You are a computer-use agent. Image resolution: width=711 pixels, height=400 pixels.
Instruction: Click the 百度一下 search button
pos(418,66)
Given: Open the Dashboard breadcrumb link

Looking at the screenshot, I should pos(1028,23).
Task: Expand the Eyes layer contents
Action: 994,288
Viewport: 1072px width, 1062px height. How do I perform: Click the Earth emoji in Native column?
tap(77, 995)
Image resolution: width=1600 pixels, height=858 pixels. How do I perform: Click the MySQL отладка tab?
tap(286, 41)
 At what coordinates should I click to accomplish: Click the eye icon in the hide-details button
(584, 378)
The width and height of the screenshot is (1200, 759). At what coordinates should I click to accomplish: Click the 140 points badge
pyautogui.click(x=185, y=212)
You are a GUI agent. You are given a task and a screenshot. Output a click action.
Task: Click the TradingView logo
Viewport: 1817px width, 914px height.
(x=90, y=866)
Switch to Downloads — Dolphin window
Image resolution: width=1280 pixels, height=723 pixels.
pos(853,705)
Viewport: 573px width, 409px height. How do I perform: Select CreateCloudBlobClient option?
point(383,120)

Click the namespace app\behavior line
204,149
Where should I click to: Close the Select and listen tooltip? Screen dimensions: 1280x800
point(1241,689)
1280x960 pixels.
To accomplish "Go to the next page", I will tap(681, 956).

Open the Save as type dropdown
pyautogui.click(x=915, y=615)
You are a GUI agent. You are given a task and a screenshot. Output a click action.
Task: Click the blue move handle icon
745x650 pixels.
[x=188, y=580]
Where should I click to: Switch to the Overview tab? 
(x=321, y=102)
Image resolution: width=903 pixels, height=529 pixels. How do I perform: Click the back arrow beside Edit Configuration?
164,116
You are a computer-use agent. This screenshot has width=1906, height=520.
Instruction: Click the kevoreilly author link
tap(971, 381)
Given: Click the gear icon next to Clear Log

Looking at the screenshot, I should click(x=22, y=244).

===============

▸ **TASK TO CARRY OUT**
Starting at the line that contains "Where should I click to: Switch", copy each line through the last one in the records, exactly, and output nothing else.

▸ **RESULT OF THE TASK**
Where should I click to: Switch to the Overview tab? 
(x=321, y=102)
Image resolution: width=903 pixels, height=529 pixels. How do I perform: Click the back arrow beside Edit Configuration?
164,116
You are a computer-use agent. This screenshot has width=1906, height=520.
Instruction: Click the kevoreilly author link
tap(971, 381)
Given: Click the gear icon next to Clear Log

Looking at the screenshot, I should click(x=22, y=244).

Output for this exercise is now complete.